**Task directions**
Find the lines in the records that carry the word "agent". Copy each one.

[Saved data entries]
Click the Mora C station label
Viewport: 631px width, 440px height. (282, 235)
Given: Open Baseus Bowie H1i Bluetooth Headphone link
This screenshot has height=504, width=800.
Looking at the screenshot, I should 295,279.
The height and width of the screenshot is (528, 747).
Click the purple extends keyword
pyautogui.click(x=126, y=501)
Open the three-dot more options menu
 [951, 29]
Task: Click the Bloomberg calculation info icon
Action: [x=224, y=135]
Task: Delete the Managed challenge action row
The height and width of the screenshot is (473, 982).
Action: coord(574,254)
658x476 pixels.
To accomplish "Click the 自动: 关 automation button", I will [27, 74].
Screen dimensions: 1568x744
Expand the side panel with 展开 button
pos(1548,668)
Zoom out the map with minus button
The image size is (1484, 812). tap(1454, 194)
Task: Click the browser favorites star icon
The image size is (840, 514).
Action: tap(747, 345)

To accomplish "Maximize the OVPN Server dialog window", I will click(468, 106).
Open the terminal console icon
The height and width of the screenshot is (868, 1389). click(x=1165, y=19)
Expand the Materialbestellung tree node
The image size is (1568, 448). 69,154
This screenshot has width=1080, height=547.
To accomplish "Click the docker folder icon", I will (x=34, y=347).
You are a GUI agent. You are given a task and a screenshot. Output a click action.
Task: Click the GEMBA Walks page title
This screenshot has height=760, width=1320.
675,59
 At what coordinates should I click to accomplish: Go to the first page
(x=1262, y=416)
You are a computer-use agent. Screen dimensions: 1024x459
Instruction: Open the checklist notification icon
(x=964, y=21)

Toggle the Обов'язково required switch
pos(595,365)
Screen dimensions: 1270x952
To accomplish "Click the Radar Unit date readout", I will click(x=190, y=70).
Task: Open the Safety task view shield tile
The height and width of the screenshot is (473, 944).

**Answer to this problem**
You are a GUI agent. You are given a task and a screenshot. Output a click action.
You are a computer-use agent. Screen dimensions: 1024x459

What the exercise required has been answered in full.